PAGE EXTRACT:
%%
Consider a rectangular plate with sides of length $a$ and $b$ , surface area $A=ab$ and thickness $t$ , as shown in 図 2.
Due to the lumped mass formulation used by Radioss, the lumped mass at a particular node is:(18)
$m=\frac{1}{4}\rho At$
The mass moments of inertia, with respect to local element reference frame, are calculated at node $i$ by:(19)
${I}_{xx}=m\left(\frac{{b}^{2}+{t}^{2}}{12}\right)$
(20)
${I}_{yy}=m\left(\frac{{a}^{2}+{t}^{2}}{12}\right)$
(21)
${I}_{zz}=m\left(\frac{{a}^{2}+{b}^{2}}{12}\right)$
(22)
${I}_{xy}=-m\frac{ab}{16}$

## Inertia Stability

With the exact formula for inertia (式 19 to 式 22), the solution tends to diverge for large rotation rates. Belytschko proposed a way to stabilize the solution by setting ${I}_{xx}$ = ${I}_{yy}$ , that is, to consider the rectangle as a square with respect to the inertia calculation only. This introduces an error into the formulation. However, if the aspect ratio is small the error will be minimal. In Radioss a better stabilization is obtained by:(23)
${I}_{xx}=m\left(\frac{A}{f}+\frac{{t}^{2}}{12}\right)$
(24)
${I}_{zz}={I}_{yy}={I}_{xx}$
(25)
${I}_{xy}=0$

Where, $f$ is a regulator factor with default value $f$ =12 for QBAT element and $f$ =9 for other quadrilateral elements.
%%
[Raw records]
%%
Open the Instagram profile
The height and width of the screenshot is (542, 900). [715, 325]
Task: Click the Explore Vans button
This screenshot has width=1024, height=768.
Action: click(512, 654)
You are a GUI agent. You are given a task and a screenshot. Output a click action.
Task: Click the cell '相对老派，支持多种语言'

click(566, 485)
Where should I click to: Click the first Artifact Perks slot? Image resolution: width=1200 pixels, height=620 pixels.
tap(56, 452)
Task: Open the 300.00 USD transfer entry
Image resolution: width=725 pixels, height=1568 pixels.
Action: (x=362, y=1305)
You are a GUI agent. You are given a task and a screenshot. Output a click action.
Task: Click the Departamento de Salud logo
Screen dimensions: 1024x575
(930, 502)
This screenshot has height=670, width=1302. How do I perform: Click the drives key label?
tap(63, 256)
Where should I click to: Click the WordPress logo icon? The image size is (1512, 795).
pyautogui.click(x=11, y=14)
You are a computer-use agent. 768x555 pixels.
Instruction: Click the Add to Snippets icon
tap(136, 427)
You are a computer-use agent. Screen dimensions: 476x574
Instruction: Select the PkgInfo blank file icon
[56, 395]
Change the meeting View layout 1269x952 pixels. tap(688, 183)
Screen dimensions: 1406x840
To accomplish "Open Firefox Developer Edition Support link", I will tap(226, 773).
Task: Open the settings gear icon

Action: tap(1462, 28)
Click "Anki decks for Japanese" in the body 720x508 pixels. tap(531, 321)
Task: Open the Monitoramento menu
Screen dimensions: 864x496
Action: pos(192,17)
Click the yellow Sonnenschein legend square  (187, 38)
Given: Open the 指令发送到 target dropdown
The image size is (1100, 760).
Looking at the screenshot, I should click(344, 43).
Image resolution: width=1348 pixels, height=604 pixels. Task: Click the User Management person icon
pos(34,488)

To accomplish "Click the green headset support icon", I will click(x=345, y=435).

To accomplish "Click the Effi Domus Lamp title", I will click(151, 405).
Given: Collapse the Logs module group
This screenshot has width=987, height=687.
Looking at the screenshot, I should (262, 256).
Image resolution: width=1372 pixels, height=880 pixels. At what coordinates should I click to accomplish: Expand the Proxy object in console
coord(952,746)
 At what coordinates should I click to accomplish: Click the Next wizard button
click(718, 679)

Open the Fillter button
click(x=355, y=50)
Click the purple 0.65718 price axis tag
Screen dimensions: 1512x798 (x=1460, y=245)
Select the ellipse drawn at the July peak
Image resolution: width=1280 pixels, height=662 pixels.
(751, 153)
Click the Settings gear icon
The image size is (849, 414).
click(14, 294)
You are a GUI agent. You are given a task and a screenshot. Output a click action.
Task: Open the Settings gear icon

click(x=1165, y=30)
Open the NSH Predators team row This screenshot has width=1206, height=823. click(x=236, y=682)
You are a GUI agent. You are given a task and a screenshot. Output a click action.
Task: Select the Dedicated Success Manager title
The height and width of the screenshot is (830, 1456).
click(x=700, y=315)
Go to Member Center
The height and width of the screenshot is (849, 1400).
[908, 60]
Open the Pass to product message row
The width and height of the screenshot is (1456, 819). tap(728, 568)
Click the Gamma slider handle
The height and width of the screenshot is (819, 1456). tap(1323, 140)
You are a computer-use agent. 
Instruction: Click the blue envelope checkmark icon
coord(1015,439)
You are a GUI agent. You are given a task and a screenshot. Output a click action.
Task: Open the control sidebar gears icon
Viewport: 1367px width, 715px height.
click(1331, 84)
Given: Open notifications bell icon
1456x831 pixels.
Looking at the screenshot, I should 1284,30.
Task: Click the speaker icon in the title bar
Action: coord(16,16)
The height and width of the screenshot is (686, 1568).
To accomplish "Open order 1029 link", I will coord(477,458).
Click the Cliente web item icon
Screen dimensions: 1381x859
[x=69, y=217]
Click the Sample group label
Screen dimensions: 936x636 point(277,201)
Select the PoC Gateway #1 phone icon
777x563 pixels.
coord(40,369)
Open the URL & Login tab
%%
DIRECTION 1:
In the plate inertia excerpt, what is the default value of the regulator factor f for QBAT?
DIRECTION 2:
Reproduce the part of the plate inertia excerpt starting with "With the exact" and going on through "other quadrilateral elements.".
The listing comes from a separate source.

WRITTEN RESPONSE 1:
f = 12

WRITTEN RESPONSE 2:
With the exact formula for inertia (式 19 to 式 22), the solution tends to diverge for large rotation rates. Belytschko proposed a way to stabilize the solution by setting ${I}_{xx}$ = ${I}_{yy}$ , that is, to consider the rectangle as a square with respect to the inertia calculation only. This introduces an error into the formulation. However, if the aspect ratio is small the error will be minimal. In Radioss a better stabilization is obtained by:(23)
${I}_{xx}=m\left(\frac{A}{f}+\frac{{t}^{2}}{12}\right)$
(24)
${I}_{zz}={I}_{yy}={I}_{xx}$
(25)
${I}_{xy}=0$

Where, $f$ is a regulator factor with default value $f$ =12 for QBAT element and $f$ =9 for other quadrilateral elements.